Congress has adopted a resolution to reduce the standard
level of sulfur content in diesel from 0.35% to 0.20%.
Similar standards were adopted for aromatics content.
In the early 1990's, Congress attempted to reduce the
sulfur content to 0.05%. Oil giants lobbied against the
proposed legislation under the claim, among other things,
that it would cost upward of $50 billion to meet the
proposed standards. The proposed Federal legislation did
not pass in Congress. However, the State of California
adopted a state resolution to reduce the sulfur standard
to 0.05%, whenever available. It is not known at this
time if there is any refinery in the USA or the world
that has the production capability of meeting the
California standard of 0.05%. It is believed that most
foreign countries are still operating at the 0.35% high
level of impurities. In Great Britain alone, it was
reported that some 10,000 deaths occurred as a result of
diesel pollution.
In contrast, diesel and jet fuel processed and produced
by the GTL process will have zero sulfur, zero aromatics,
higher cetane, and a higher smoke point. The quality of
the finished products of the GTL process is expected to
be so premium that it can be used as a blend with the
products derived from crude oil in order to improve their
quality and meet ever-increasing stringent pollution
standard requirements.
C. Impact on U.S. Trade Deficit
Petroleum imports, accounting for the largest single item
of the U.S. trade deficit in 1997, could top 65% of total
consumption within the next five years, according to
IOGCC (a 29-state Commission on oil and gas). IOGCC
reported to Congress that the "U.S. may have to abandon
60-80% of discovered domestic oil resources by 2015 ...
Clearly the situation as it now stands is intolerable.

### WHAT THIS EXERCISE ASKS
1. In the passage on diesel fuel standards, what sulfur standard did the State of California adopt?
2. For each statement, say whether it agrees with the passage on diesel fuel standards, and quote the words that decide it. (a) The proposed Federal legislation to cut sulfur content to 0.05% passed in Congress. (b) Diesel and jet fuel from the GTL process will have zero aromatics. (c) Petroleum imports were the largest single item of the U.S. trade deficit in 1997.
3. Extend the passage on diesel fuel standards and the U.S. trade deficit by writing what comes after its last sentence.

(A run of records)
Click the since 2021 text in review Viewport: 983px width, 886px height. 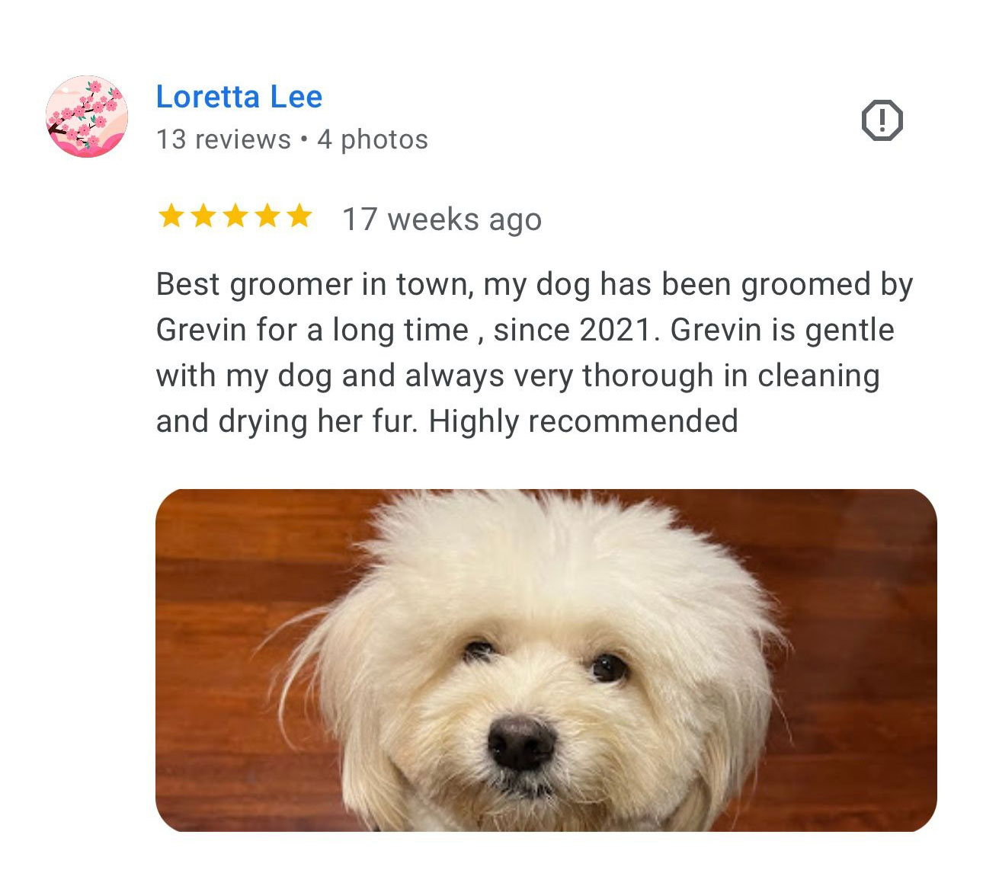pos(574,330)
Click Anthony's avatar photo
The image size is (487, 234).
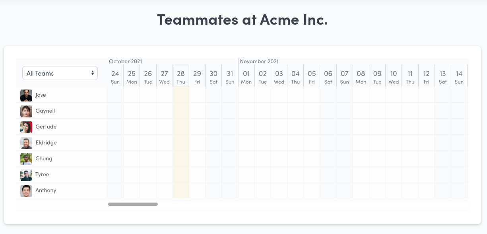click(x=26, y=191)
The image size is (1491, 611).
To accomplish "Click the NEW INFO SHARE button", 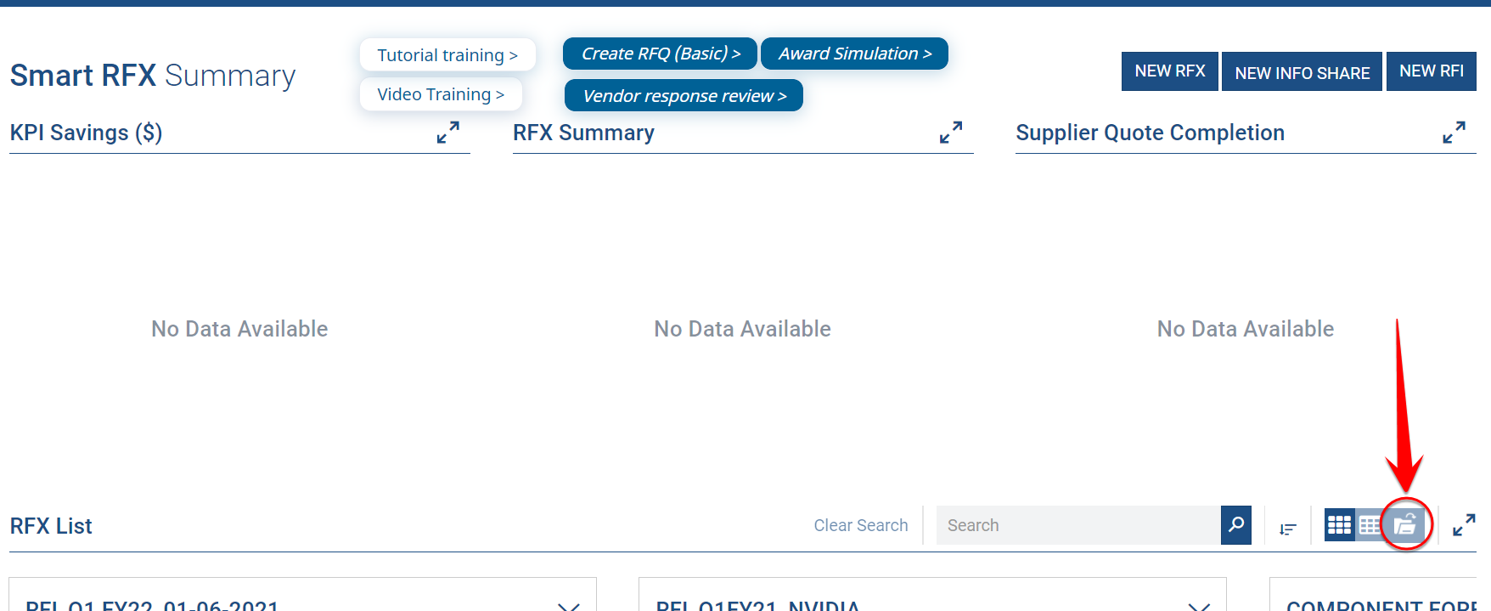I will coord(1302,73).
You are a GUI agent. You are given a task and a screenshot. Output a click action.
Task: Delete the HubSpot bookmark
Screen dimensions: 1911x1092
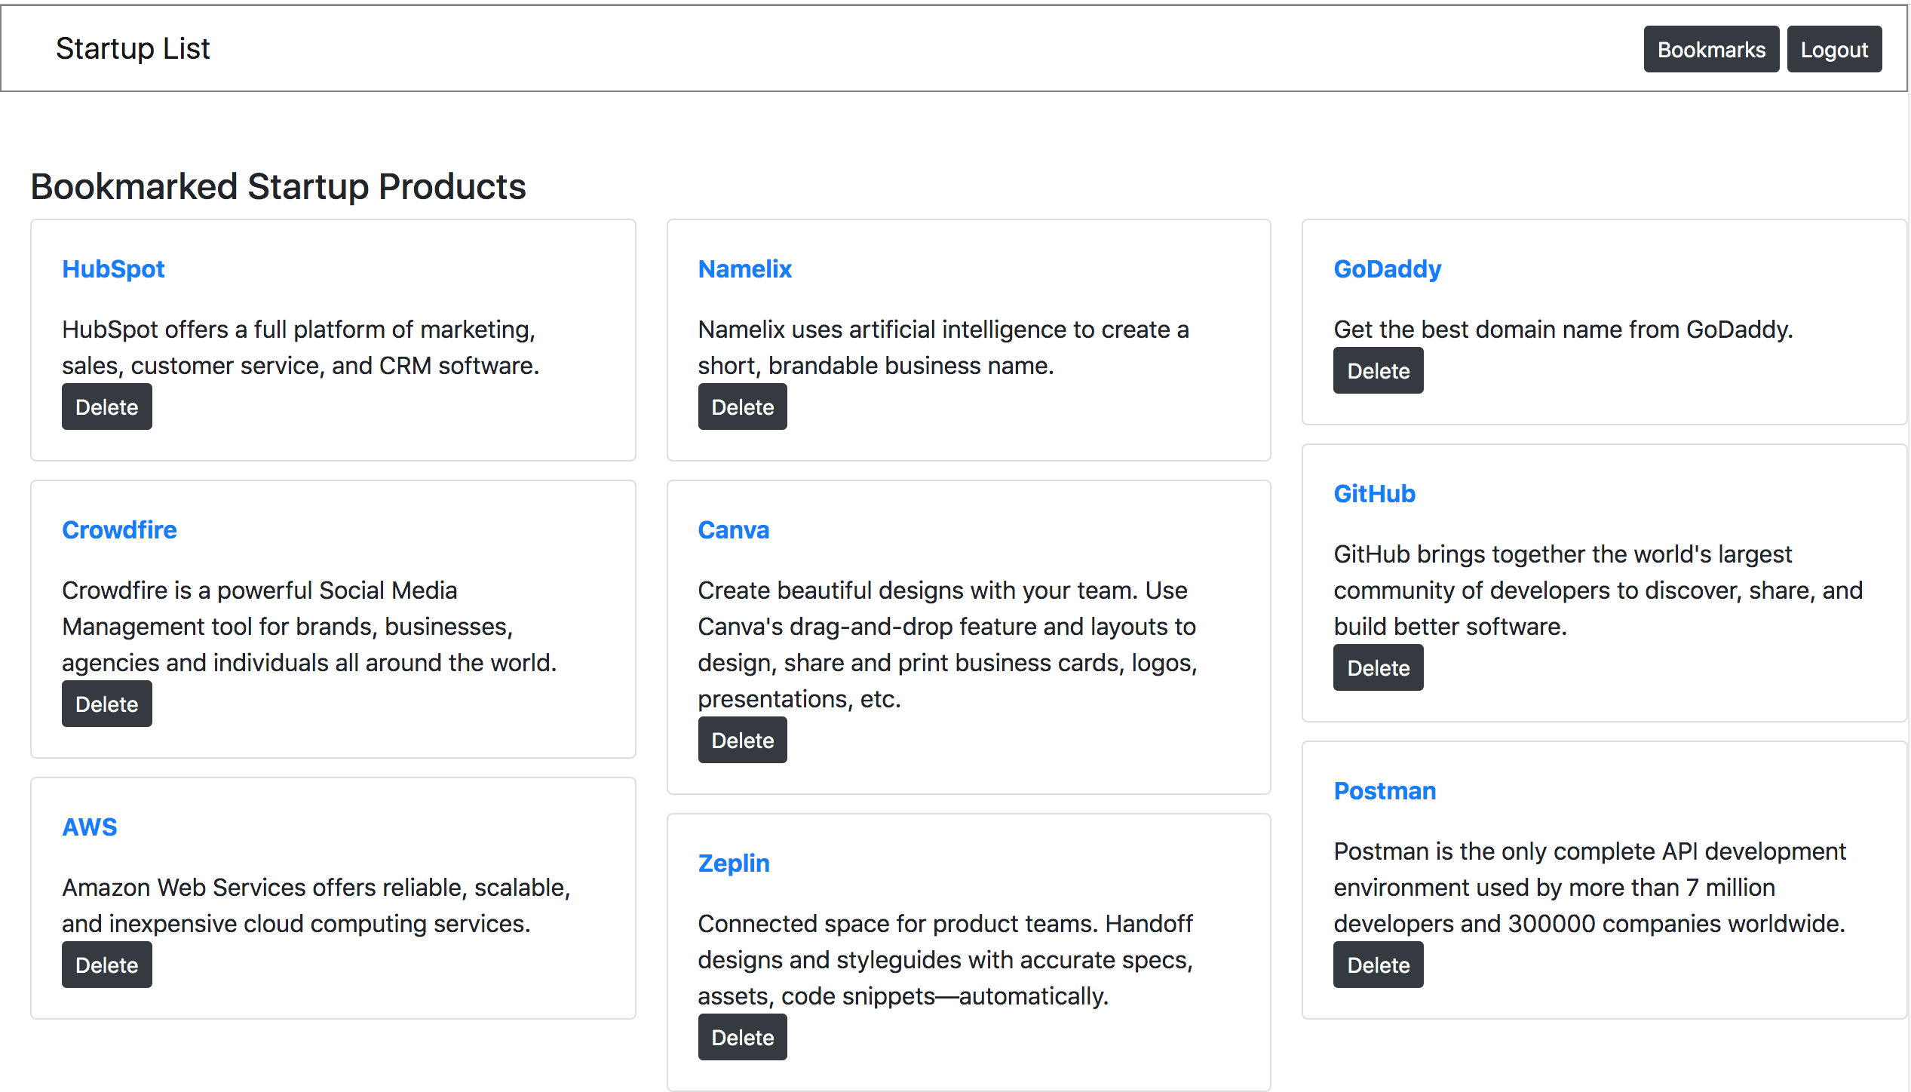pos(106,406)
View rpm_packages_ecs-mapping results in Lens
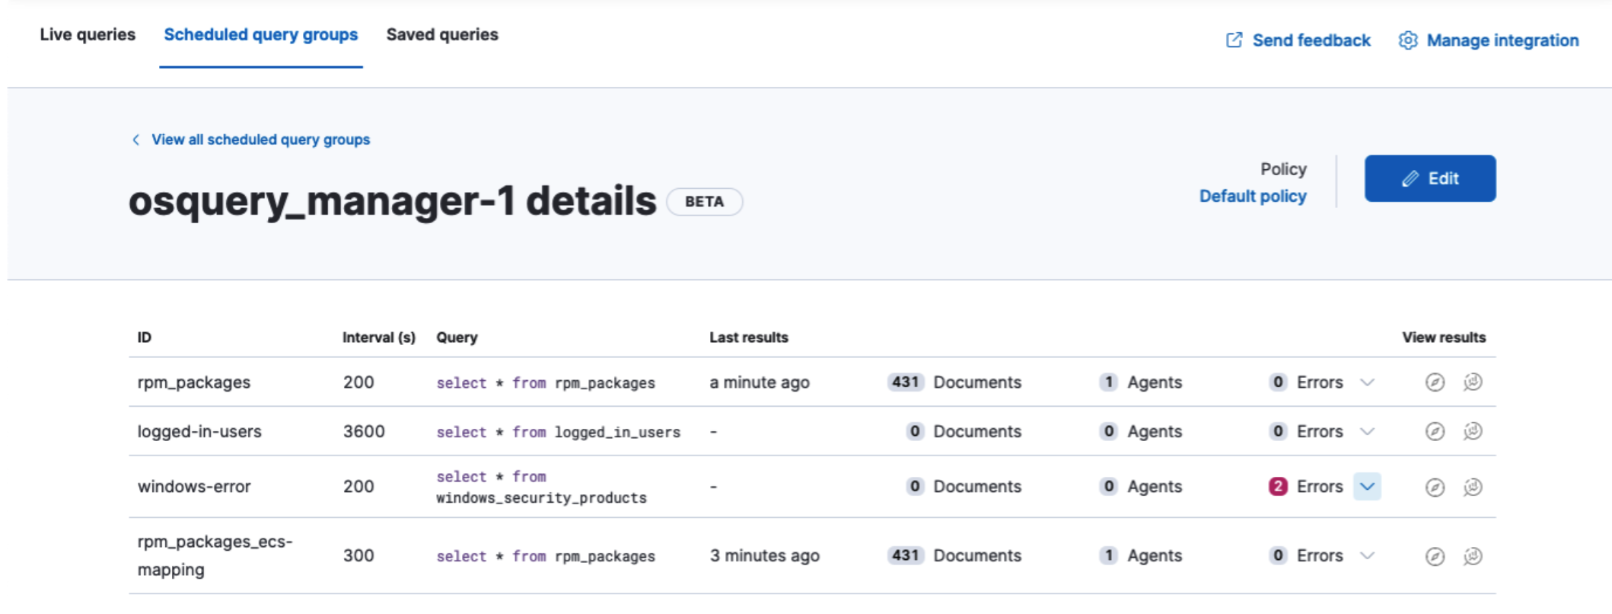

### SOLVED PROBLEMS
1. California adopted a standard of 0.05% sulfur, whenever available.

2.
(a) No: "The proposed Federal legislation did not pass in Congress."
(b) Yes: "will have zero sulfur, zero aromatics"
(c) Yes: "accounting for the largest single item of the U.S. trade deficit in 1997"

3.
As Senator Jessie Helms said earlier this year: 'Economic
calamity will occur in America, if and when foreign
producers shut off our supply.'"
In the meantime, it is reported that there are trillions
of cubic feet of natural gas in Alaska that cannot be
transported economically and competitively to the 48
states. GTL plants can be built in Alaska that can
produce badly needed high-quality diesel, jet fuel,
naphtha, etc. This can generate huge profits, reduce the
U.S. trade deficit, reduce U.S. dependence on foreign oil
and reduce pollution.
Projected Growth Potential
There are only two commercial GTL plants in the world
today - the Shell plant of 12,500 bpd capacity, and the
2500 bpd plant of Sasol in South Africa. While Exxon has
a pilot GTL plant, Exxon, at the present, does not have
any commercial GTL plant. There is little information
about the South African plant. The capital cost of the
Shell plant reportedly ranged from $850 million to as
high as $2.0 billion. However, the Shell plant is
concentrating on the high-value finished products instead
of transportation fuel. Therefore, the Shell plant is
not really a typical GTL plant.
Based on Reema's proprietary design criteria and
specifications, the following parameters are projected
for a typical GTL plant:
Capital Cost: $300 million
Feedstock: natural gas
Production: 10,000 bpd
Life Span: Minimum 20 years
Total Gross Revenues: $2.32 billion
Avg. Yearly Revenues: $116 million
The current estimate of world reserves of natural gas is
5086 trillion cubic feet. More than one-half of known
natural gas is in stranded gas fields far away from world
markets. This is a sufficient feedstock for hundreds,
if not thousands of GTL plants around the world. The
dwindling crude oil reserves throughout the world underscores
the critical role that the GTL conversion process will play
in the coming years. Moreover, with the advent of the GTL
conversion process, exploration activities for natural gas may
intensify in the coming years.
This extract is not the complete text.